►

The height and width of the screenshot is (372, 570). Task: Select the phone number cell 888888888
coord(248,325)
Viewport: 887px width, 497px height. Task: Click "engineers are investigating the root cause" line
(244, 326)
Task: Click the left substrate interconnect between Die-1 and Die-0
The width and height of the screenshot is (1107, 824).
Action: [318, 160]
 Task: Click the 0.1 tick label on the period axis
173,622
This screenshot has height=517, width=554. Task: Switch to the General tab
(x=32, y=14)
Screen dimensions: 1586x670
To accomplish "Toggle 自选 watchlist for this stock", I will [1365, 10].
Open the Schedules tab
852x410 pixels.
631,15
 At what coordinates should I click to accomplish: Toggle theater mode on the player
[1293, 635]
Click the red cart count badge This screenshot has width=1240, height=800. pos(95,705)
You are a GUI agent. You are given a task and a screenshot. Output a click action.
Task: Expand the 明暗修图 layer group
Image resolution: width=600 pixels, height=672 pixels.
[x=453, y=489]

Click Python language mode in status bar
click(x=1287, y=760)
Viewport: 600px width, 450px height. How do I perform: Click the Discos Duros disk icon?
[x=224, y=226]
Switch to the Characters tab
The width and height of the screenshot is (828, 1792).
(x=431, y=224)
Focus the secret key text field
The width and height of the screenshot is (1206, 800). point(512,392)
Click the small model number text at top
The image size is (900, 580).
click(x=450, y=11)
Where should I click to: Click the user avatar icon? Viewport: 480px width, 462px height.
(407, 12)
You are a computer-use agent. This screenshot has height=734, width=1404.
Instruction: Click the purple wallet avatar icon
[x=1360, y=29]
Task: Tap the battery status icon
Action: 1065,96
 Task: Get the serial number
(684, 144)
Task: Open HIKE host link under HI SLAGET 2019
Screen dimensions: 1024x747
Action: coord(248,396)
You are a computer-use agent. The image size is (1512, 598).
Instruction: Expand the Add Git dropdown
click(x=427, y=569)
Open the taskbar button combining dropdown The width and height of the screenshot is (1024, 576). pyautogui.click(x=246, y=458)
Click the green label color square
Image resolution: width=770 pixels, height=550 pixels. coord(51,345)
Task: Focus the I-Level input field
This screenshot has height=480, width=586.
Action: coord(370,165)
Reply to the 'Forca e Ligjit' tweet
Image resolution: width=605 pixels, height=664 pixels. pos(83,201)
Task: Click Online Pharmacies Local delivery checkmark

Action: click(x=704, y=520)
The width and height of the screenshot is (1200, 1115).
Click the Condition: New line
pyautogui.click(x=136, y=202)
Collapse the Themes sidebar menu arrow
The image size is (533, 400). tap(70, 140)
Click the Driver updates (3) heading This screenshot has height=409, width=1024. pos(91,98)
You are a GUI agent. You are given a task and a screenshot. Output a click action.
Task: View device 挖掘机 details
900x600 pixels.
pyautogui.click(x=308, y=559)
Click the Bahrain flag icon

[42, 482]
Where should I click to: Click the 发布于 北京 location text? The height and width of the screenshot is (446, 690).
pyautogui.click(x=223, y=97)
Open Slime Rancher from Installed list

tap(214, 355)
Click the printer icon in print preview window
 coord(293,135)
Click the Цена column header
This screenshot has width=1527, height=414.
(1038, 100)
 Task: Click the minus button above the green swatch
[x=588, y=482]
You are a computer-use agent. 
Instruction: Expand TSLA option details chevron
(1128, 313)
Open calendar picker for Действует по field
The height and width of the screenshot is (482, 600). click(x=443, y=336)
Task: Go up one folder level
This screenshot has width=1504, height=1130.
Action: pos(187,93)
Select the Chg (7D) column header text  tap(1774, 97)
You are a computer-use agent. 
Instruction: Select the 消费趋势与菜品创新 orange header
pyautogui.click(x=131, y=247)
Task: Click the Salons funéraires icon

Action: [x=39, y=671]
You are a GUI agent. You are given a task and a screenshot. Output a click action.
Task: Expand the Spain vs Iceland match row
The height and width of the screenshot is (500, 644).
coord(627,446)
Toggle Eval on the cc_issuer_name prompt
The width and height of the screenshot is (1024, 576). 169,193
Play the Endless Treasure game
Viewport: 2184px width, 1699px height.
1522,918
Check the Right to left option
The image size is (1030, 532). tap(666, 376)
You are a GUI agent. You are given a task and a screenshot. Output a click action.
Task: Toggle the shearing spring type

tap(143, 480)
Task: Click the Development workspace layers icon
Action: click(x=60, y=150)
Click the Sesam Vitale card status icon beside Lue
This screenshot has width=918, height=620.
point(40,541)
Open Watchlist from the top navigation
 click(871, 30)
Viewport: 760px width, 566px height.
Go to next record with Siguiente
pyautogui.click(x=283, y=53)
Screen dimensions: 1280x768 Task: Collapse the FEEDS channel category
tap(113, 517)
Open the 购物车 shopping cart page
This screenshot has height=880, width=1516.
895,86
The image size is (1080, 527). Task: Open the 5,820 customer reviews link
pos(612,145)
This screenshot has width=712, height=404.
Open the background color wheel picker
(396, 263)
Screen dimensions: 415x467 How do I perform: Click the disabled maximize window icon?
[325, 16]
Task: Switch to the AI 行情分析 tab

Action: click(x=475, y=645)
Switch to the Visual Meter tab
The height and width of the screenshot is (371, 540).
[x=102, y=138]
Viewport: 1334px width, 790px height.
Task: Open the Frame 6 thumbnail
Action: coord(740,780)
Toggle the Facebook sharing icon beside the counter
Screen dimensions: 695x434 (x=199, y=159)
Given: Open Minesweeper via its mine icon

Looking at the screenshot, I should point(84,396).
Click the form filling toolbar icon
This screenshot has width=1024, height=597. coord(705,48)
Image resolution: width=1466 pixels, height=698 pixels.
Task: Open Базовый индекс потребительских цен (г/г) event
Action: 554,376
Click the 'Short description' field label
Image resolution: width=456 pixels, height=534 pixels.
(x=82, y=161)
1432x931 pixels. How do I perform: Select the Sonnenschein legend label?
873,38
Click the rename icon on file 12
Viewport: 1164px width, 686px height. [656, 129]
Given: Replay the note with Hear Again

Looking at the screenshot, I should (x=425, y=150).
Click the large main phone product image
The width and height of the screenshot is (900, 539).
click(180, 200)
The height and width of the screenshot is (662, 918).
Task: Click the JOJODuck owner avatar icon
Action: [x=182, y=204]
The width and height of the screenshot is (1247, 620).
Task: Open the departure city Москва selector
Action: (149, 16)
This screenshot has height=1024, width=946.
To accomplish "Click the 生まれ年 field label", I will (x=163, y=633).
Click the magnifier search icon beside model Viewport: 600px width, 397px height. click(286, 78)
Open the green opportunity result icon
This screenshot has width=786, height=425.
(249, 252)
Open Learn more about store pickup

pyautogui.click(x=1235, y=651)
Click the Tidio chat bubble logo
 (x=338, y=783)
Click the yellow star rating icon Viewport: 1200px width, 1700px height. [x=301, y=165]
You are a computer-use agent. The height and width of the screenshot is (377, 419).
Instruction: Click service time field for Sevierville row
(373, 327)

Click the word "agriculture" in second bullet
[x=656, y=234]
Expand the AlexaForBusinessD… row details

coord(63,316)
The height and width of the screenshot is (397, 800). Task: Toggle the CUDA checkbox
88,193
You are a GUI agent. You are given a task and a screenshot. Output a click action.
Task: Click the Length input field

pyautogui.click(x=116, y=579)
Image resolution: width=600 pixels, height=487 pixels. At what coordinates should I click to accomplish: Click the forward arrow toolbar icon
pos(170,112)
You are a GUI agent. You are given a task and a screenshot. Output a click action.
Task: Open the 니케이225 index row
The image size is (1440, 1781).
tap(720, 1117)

◄

*BRIEF*: Returned text must match every record word for word.

*ANSWER BOX*:
The height and width of the screenshot is (372, 570). Task: Select the phone number cell 888888888
coord(248,325)
Viewport: 887px width, 497px height. Task: Click "engineers are investigating the root cause" line
(244, 326)
Task: Click the left substrate interconnect between Die-1 and Die-0
The width and height of the screenshot is (1107, 824).
Action: [318, 160]
 Task: Click the 0.1 tick label on the period axis
173,622
This screenshot has height=517, width=554. Task: Switch to the General tab
(x=32, y=14)
Screen dimensions: 1586x670
To accomplish "Toggle 自选 watchlist for this stock", I will [1365, 10].
Open the Schedules tab
852x410 pixels.
631,15
 At what coordinates should I click to accomplish: Toggle theater mode on the player
[1293, 635]
Click the red cart count badge This screenshot has width=1240, height=800. pos(95,705)
You are a GUI agent. You are given a task and a screenshot. Output a click action.
Task: Expand the 明暗修图 layer group
Image resolution: width=600 pixels, height=672 pixels.
[x=453, y=489]

Click Python language mode in status bar
click(x=1287, y=760)
Viewport: 600px width, 450px height. How do I perform: Click the Discos Duros disk icon?
[x=224, y=226]
Switch to the Characters tab
The width and height of the screenshot is (828, 1792).
(x=431, y=224)
Focus the secret key text field
The width and height of the screenshot is (1206, 800). point(512,392)
Click the small model number text at top
The image size is (900, 580).
click(x=450, y=11)
Where should I click to: Click the user avatar icon? Viewport: 480px width, 462px height.
(407, 12)
You are a computer-use agent. This screenshot has height=734, width=1404.
Instruction: Click the purple wallet avatar icon
[x=1360, y=29]
Task: Tap the battery status icon
Action: 1065,96
 Task: Get the serial number
(684, 144)
Task: Open HIKE host link under HI SLAGET 2019
Screen dimensions: 1024x747
Action: coord(248,396)
You are a computer-use agent. The image size is (1512, 598).
Instruction: Expand the Add Git dropdown
click(x=427, y=569)
Open the taskbar button combining dropdown The width and height of the screenshot is (1024, 576). pyautogui.click(x=246, y=458)
Click the green label color square
Image resolution: width=770 pixels, height=550 pixels. coord(51,345)
Task: Focus the I-Level input field
This screenshot has height=480, width=586.
Action: coord(370,165)
Reply to the 'Forca e Ligjit' tweet
Image resolution: width=605 pixels, height=664 pixels. pos(83,201)
Task: Click Online Pharmacies Local delivery checkmark

Action: click(x=704, y=520)
The width and height of the screenshot is (1200, 1115).
Click the Condition: New line
pyautogui.click(x=136, y=202)
Collapse the Themes sidebar menu arrow
The image size is (533, 400). tap(70, 140)
Click the Driver updates (3) heading This screenshot has height=409, width=1024. pos(91,98)
You are a GUI agent. You are given a task and a screenshot. Output a click action.
Task: View device 挖掘机 details
900x600 pixels.
pyautogui.click(x=308, y=559)
Click the Bahrain flag icon

[42, 482]
Where should I click to: Click the 发布于 北京 location text? The height and width of the screenshot is (446, 690).
pyautogui.click(x=223, y=97)
Open Slime Rancher from Installed list

tap(214, 355)
Click the printer icon in print preview window
 coord(293,135)
Click the Цена column header
This screenshot has width=1527, height=414.
(1038, 100)
 Task: Click the minus button above the green swatch
[x=588, y=482]
You are a computer-use agent. 
Instruction: Expand TSLA option details chevron
(1128, 313)
Open calendar picker for Действует по field
The height and width of the screenshot is (482, 600). click(x=443, y=336)
Task: Go up one folder level
This screenshot has width=1504, height=1130.
Action: pos(187,93)
Select the Chg (7D) column header text  tap(1774, 97)
You are a computer-use agent. 
Instruction: Select the 消费趋势与菜品创新 orange header
pyautogui.click(x=131, y=247)
Task: Click the Salons funéraires icon

Action: [x=39, y=671]
You are a GUI agent. You are given a task and a screenshot. Output a click action.
Task: Expand the Spain vs Iceland match row
The height and width of the screenshot is (500, 644).
coord(627,446)
Toggle Eval on the cc_issuer_name prompt
The width and height of the screenshot is (1024, 576). 169,193
Play the Endless Treasure game
Viewport: 2184px width, 1699px height.
1522,918
Check the Right to left option
The image size is (1030, 532). tap(666, 376)
You are a GUI agent. You are given a task and a screenshot. Output a click action.
Task: Toggle the shearing spring type

tap(143, 480)
Task: Click the Development workspace layers icon
Action: click(x=60, y=150)
Click the Sesam Vitale card status icon beside Lue
This screenshot has width=918, height=620.
point(40,541)
Open Watchlist from the top navigation
 click(871, 30)
Viewport: 760px width, 566px height.
Go to next record with Siguiente
pyautogui.click(x=283, y=53)
Screen dimensions: 1280x768 Task: Collapse the FEEDS channel category
tap(113, 517)
Open the 购物车 shopping cart page
This screenshot has height=880, width=1516.
895,86
The image size is (1080, 527). Task: Open the 5,820 customer reviews link
pos(612,145)
This screenshot has width=712, height=404.
Open the background color wheel picker
(396, 263)
Screen dimensions: 415x467 How do I perform: Click the disabled maximize window icon?
[325, 16]
Task: Switch to the AI 行情分析 tab

Action: click(x=475, y=645)
Switch to the Visual Meter tab
The height and width of the screenshot is (371, 540).
[x=102, y=138]
Viewport: 1334px width, 790px height.
Task: Open the Frame 6 thumbnail
Action: coord(740,780)
Toggle the Facebook sharing icon beside the counter
Screen dimensions: 695x434 (x=199, y=159)
Given: Open Minesweeper via its mine icon

Looking at the screenshot, I should point(84,396).
Click the form filling toolbar icon
This screenshot has width=1024, height=597. coord(705,48)
Image resolution: width=1466 pixels, height=698 pixels.
Task: Open Базовый индекс потребительских цен (г/г) event
Action: 554,376
Click the 'Short description' field label
Image resolution: width=456 pixels, height=534 pixels.
(x=82, y=161)
1432x931 pixels. How do I perform: Select the Sonnenschein legend label?
873,38
Click the rename icon on file 12
Viewport: 1164px width, 686px height. [656, 129]
Given: Replay the note with Hear Again

Looking at the screenshot, I should (x=425, y=150).
Click the large main phone product image
The width and height of the screenshot is (900, 539).
click(180, 200)
The height and width of the screenshot is (662, 918).
Task: Click the JOJODuck owner avatar icon
Action: [x=182, y=204]
The width and height of the screenshot is (1247, 620).
Task: Open the departure city Москва selector
Action: (149, 16)
This screenshot has height=1024, width=946.
To accomplish "Click the 生まれ年 field label", I will (x=163, y=633).
Click the magnifier search icon beside model Viewport: 600px width, 397px height. click(286, 78)
Open the green opportunity result icon
This screenshot has width=786, height=425.
(249, 252)
Open Learn more about store pickup

pyautogui.click(x=1235, y=651)
Click the Tidio chat bubble logo
 (x=338, y=783)
Click the yellow star rating icon Viewport: 1200px width, 1700px height. [x=301, y=165]
You are a computer-use agent. The height and width of the screenshot is (377, 419).
Instruction: Click service time field for Sevierville row
(373, 327)

Click the word "agriculture" in second bullet
[x=656, y=234]
Expand the AlexaForBusinessD… row details

coord(63,316)
The height and width of the screenshot is (397, 800). Task: Toggle the CUDA checkbox
88,193
You are a GUI agent. You are given a task and a screenshot. Output a click action.
Task: Click the Length input field

pyautogui.click(x=116, y=579)
Image resolution: width=600 pixels, height=487 pixels. At what coordinates should I click to accomplish: Click the forward arrow toolbar icon
pos(170,112)
You are a GUI agent. You are given a task and a screenshot. Output a click action.
Task: Open the 니케이225 index row
The image size is (1440, 1781).
tap(720, 1117)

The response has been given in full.